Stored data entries
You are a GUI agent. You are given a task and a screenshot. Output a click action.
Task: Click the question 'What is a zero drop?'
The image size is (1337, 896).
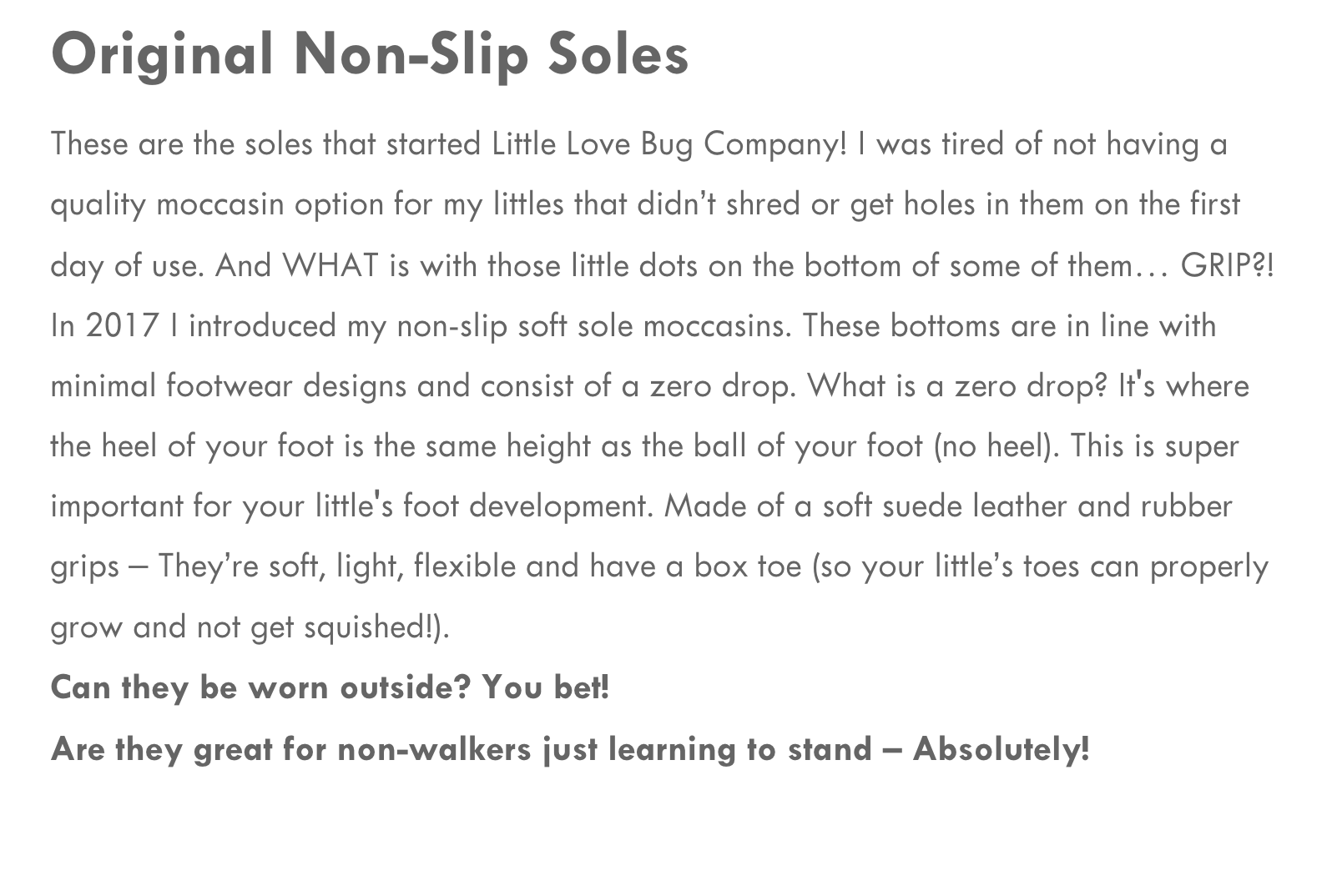click(x=958, y=385)
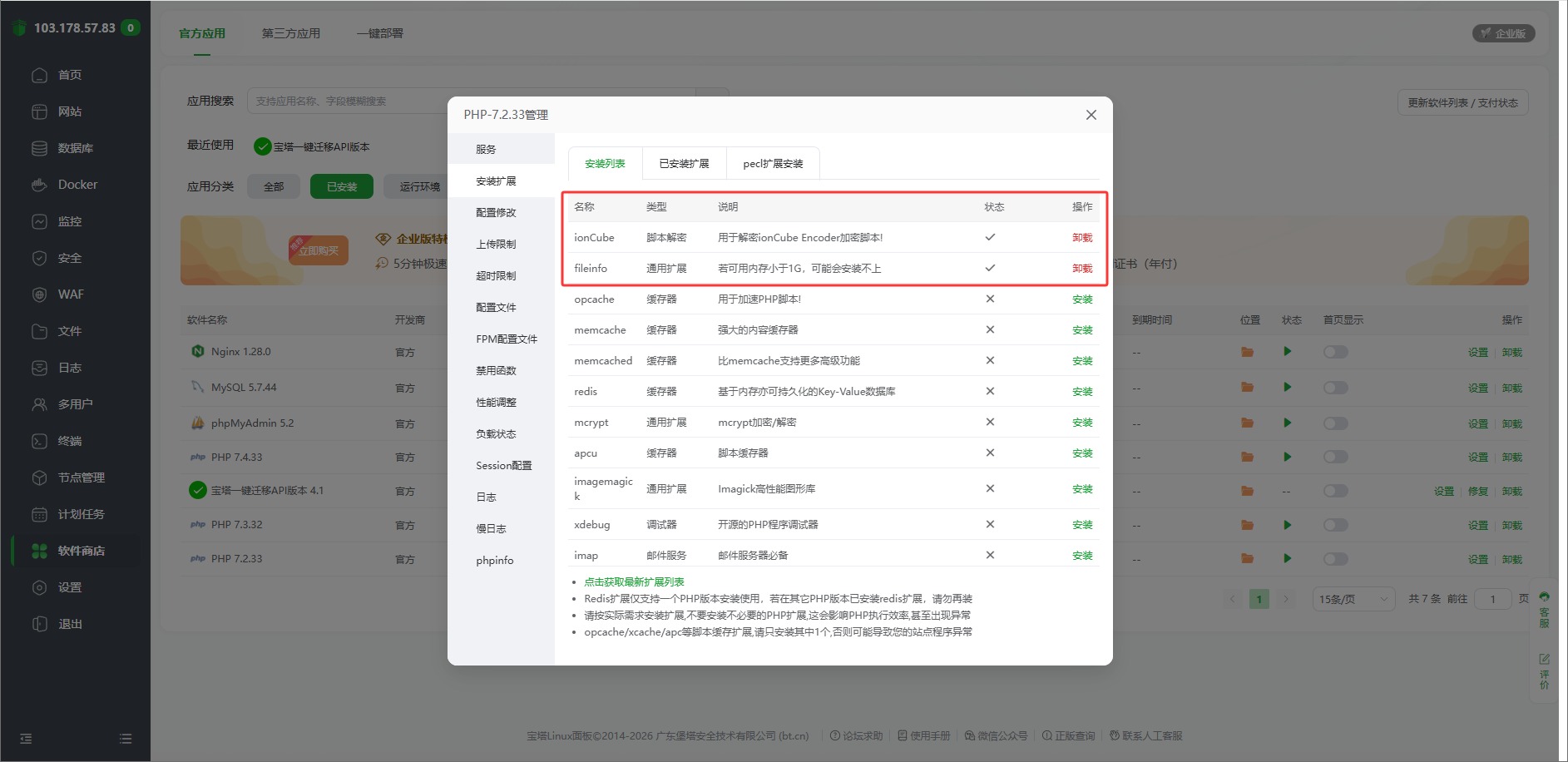Uninstall the ionCube extension

1081,238
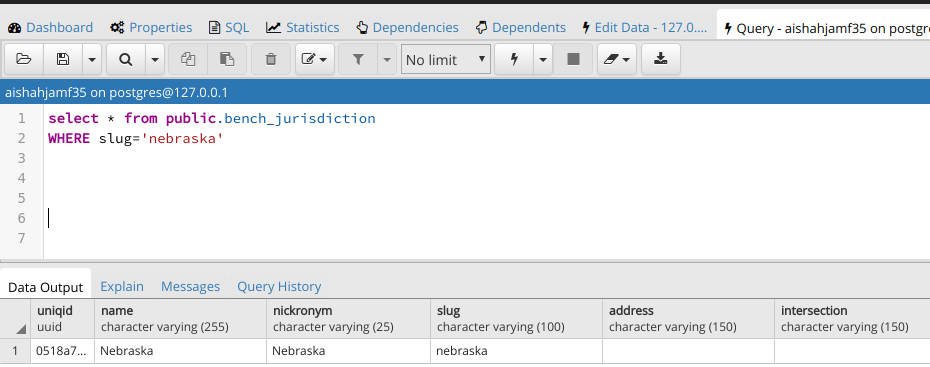Image resolution: width=930 pixels, height=367 pixels.
Task: Delete row with the trash icon
Action: coord(271,59)
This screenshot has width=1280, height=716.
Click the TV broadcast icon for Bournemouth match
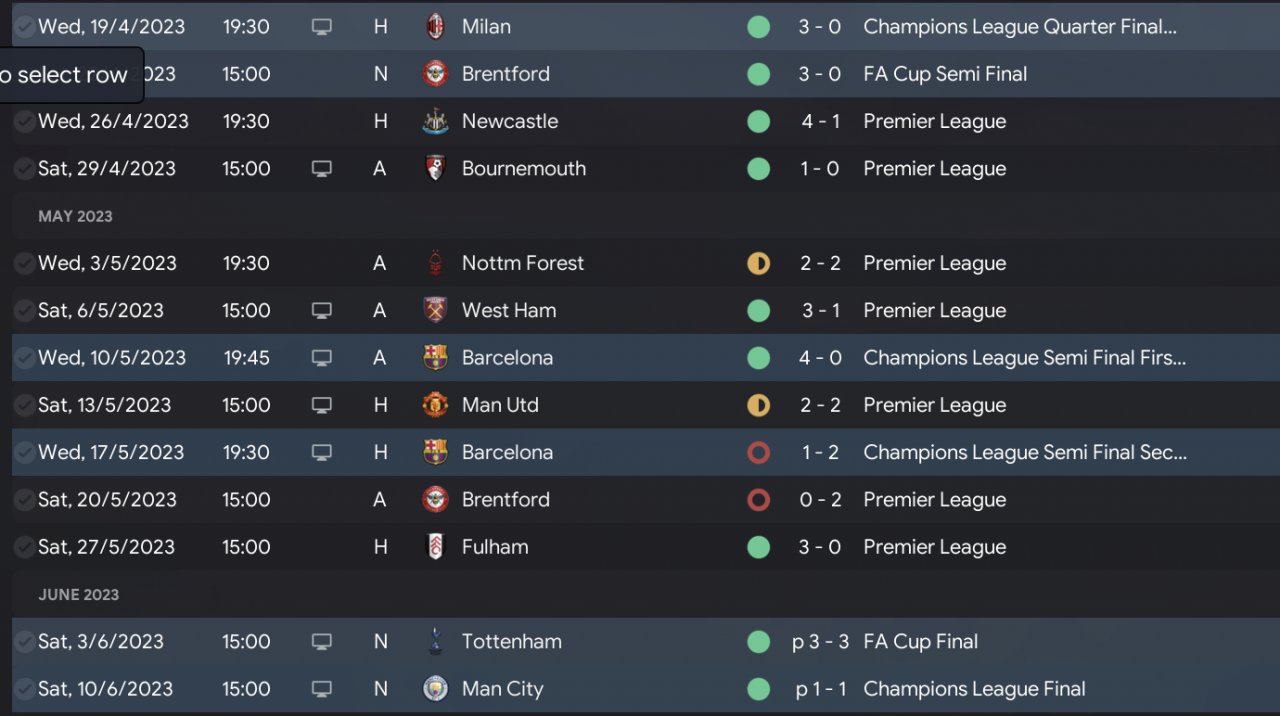pyautogui.click(x=321, y=169)
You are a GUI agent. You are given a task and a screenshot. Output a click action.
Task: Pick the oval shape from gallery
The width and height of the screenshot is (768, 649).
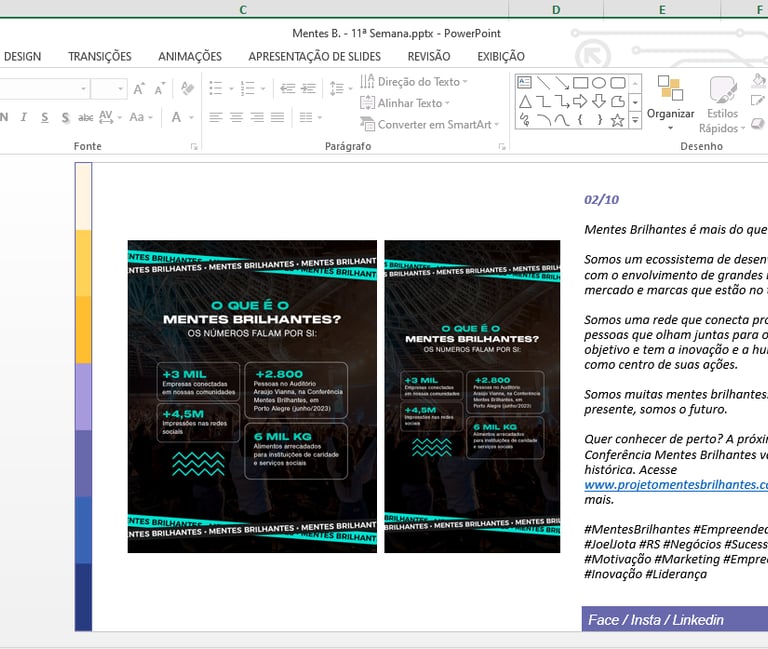(599, 83)
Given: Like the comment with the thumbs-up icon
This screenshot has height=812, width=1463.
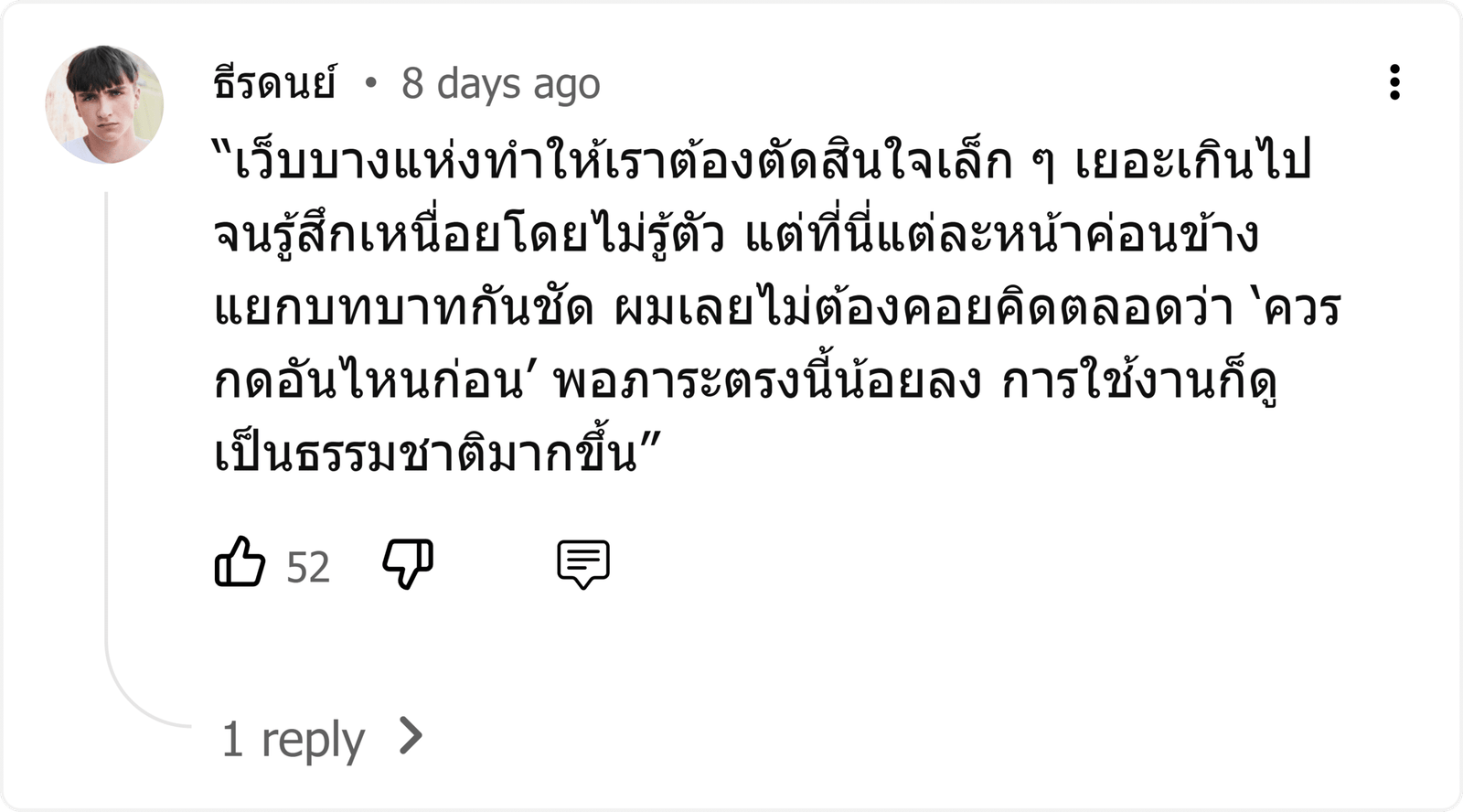Looking at the screenshot, I should point(240,561).
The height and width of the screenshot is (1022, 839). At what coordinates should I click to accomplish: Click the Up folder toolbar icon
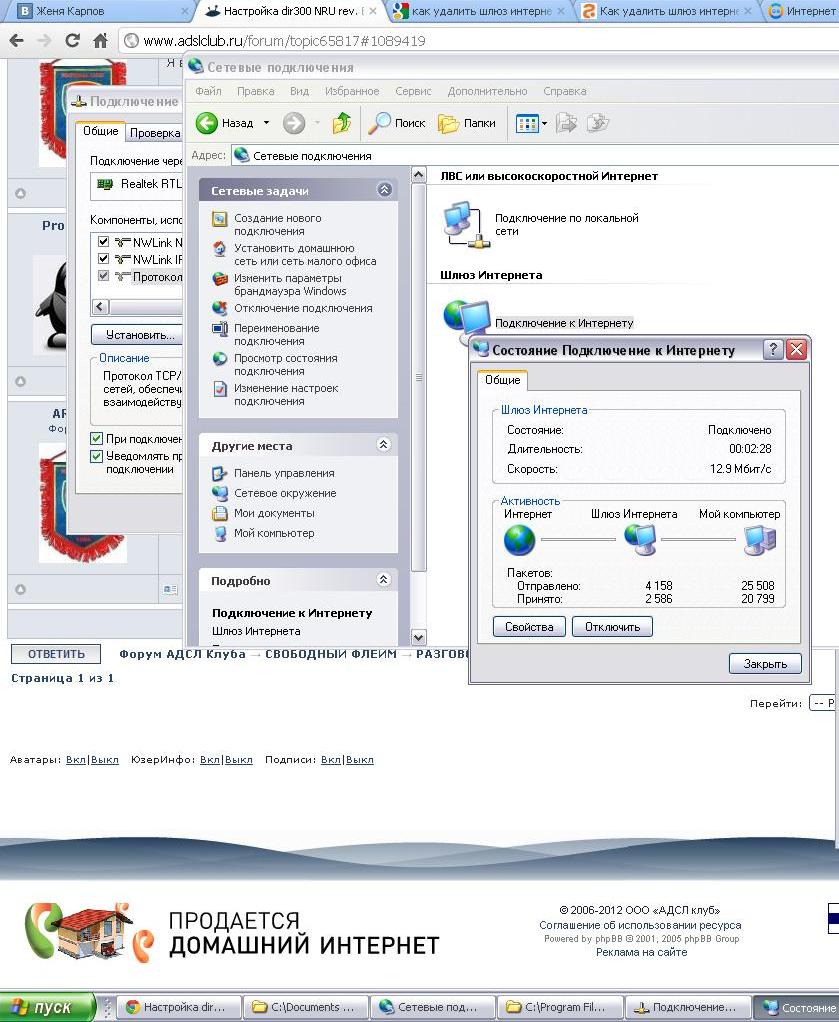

Task brief –
Give back exactly the lines from the one containing "The width and" through the last line above, both included, and none of the pictures.

Response for this exercise –
The width and height of the screenshot is (768, 649).
(599, 83)
Given: Like the comment with the thumbs-up icon
This screenshot has height=812, width=1463.
Looking at the screenshot, I should point(240,561).
The height and width of the screenshot is (1022, 839). At what coordinates should I click to accomplish: Click the Up folder toolbar icon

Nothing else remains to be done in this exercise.